▸ TASK REQUIREMENTS
Reproduce the material below with "the word" swapped for "the term", changing nothing else. Leave out the pictures.

Rows from a dataset:

— begin —

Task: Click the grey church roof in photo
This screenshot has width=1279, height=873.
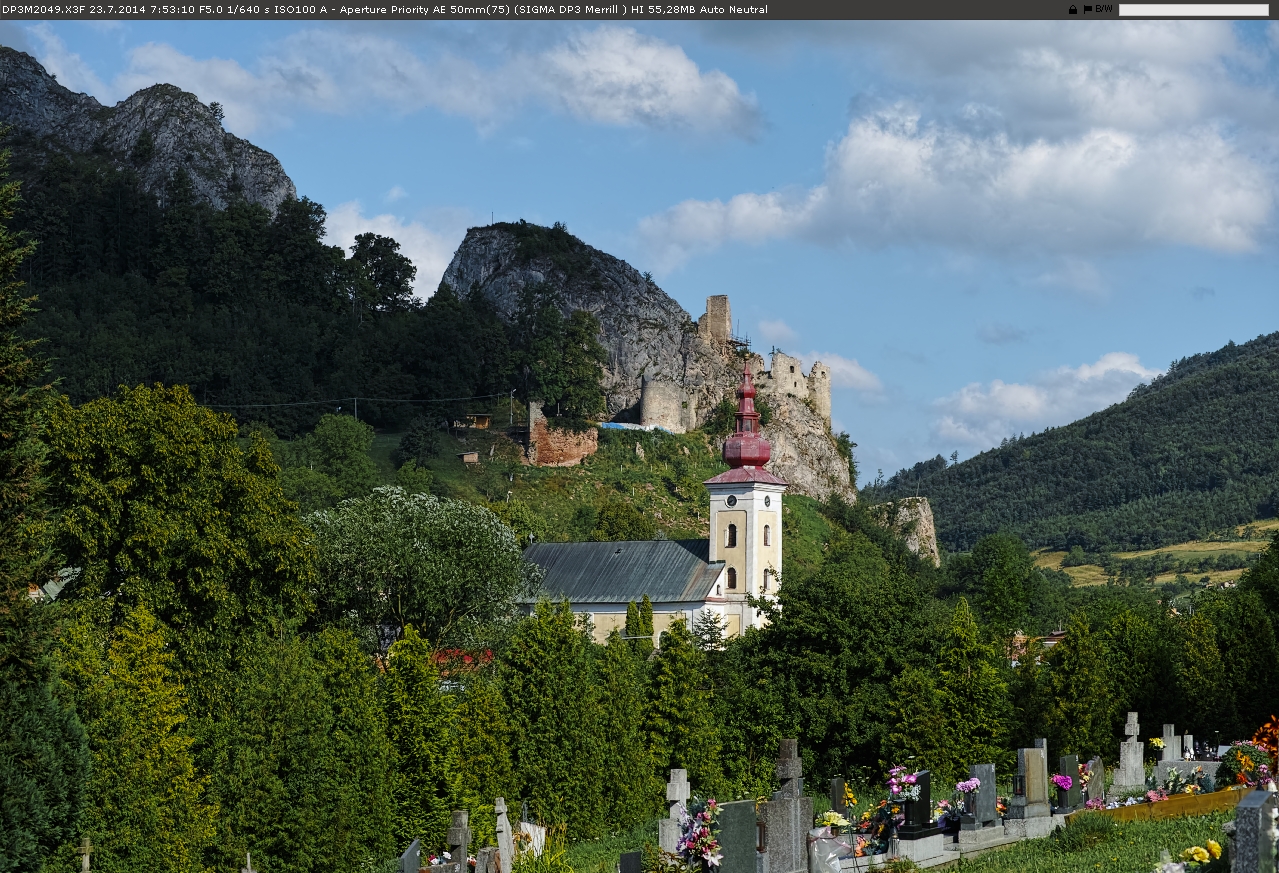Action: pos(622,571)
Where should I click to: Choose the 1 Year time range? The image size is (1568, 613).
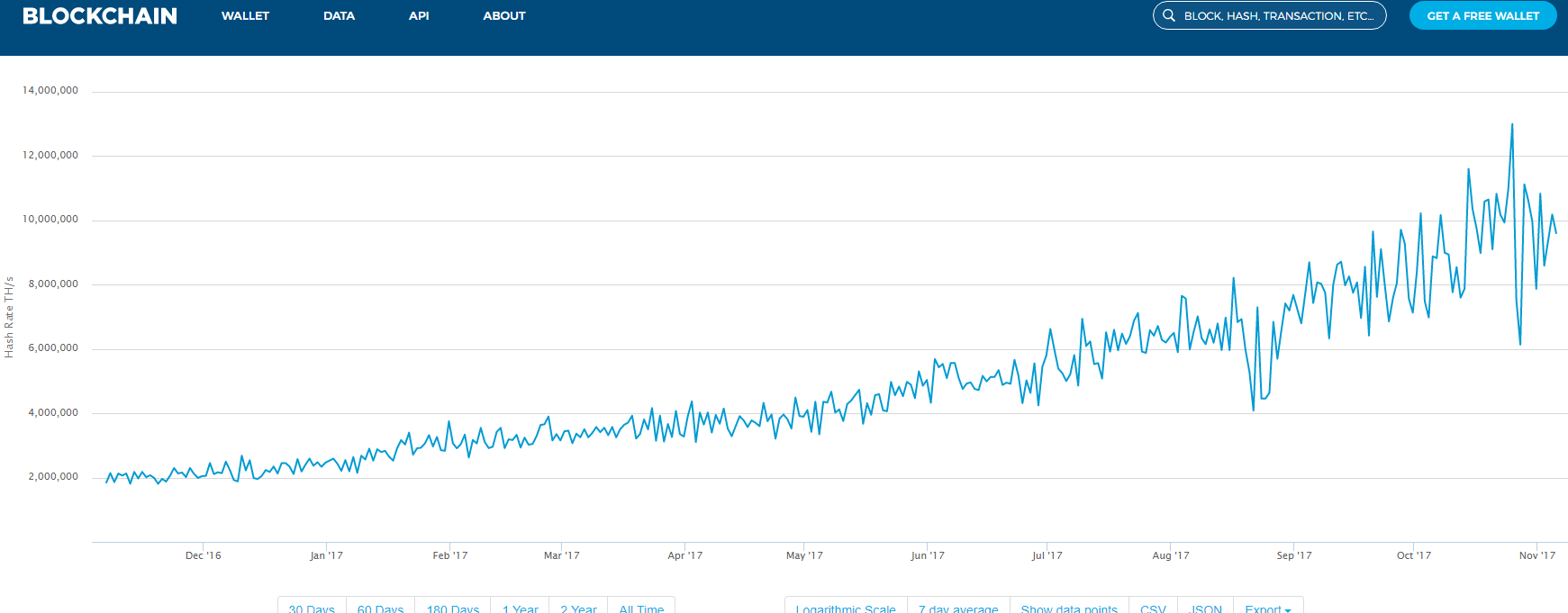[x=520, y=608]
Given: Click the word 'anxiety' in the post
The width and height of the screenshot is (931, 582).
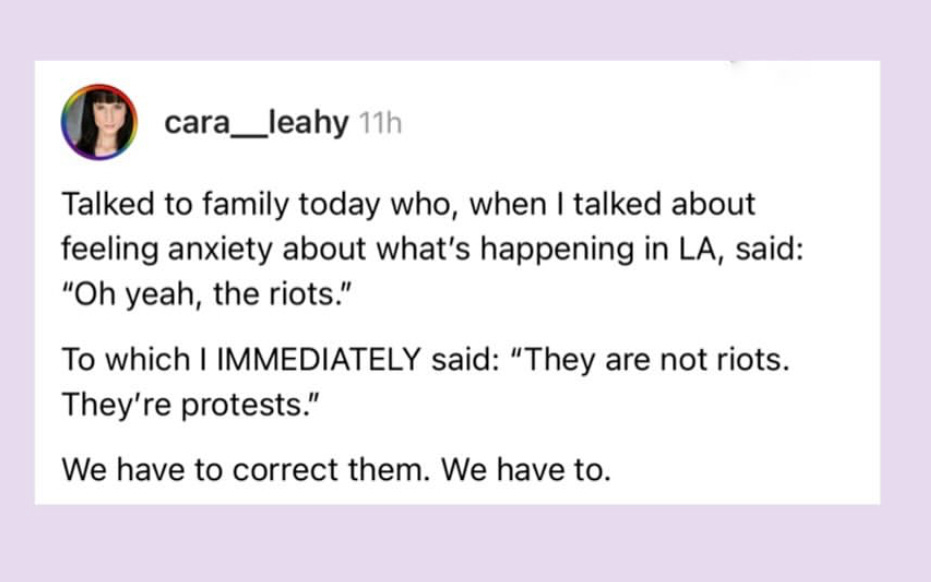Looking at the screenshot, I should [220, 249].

— end —

▸ ANSWER TO THE TASK
Task: Click the grey church roof in photo
This screenshot has width=1279, height=873.
Action: pos(622,571)
Where should I click to: Choose the 1 Year time range? The image size is (1568, 613).
[x=520, y=608]
Given: Click the term 'anxiety' in the post
The width and height of the screenshot is (931, 582).
Looking at the screenshot, I should [220, 249].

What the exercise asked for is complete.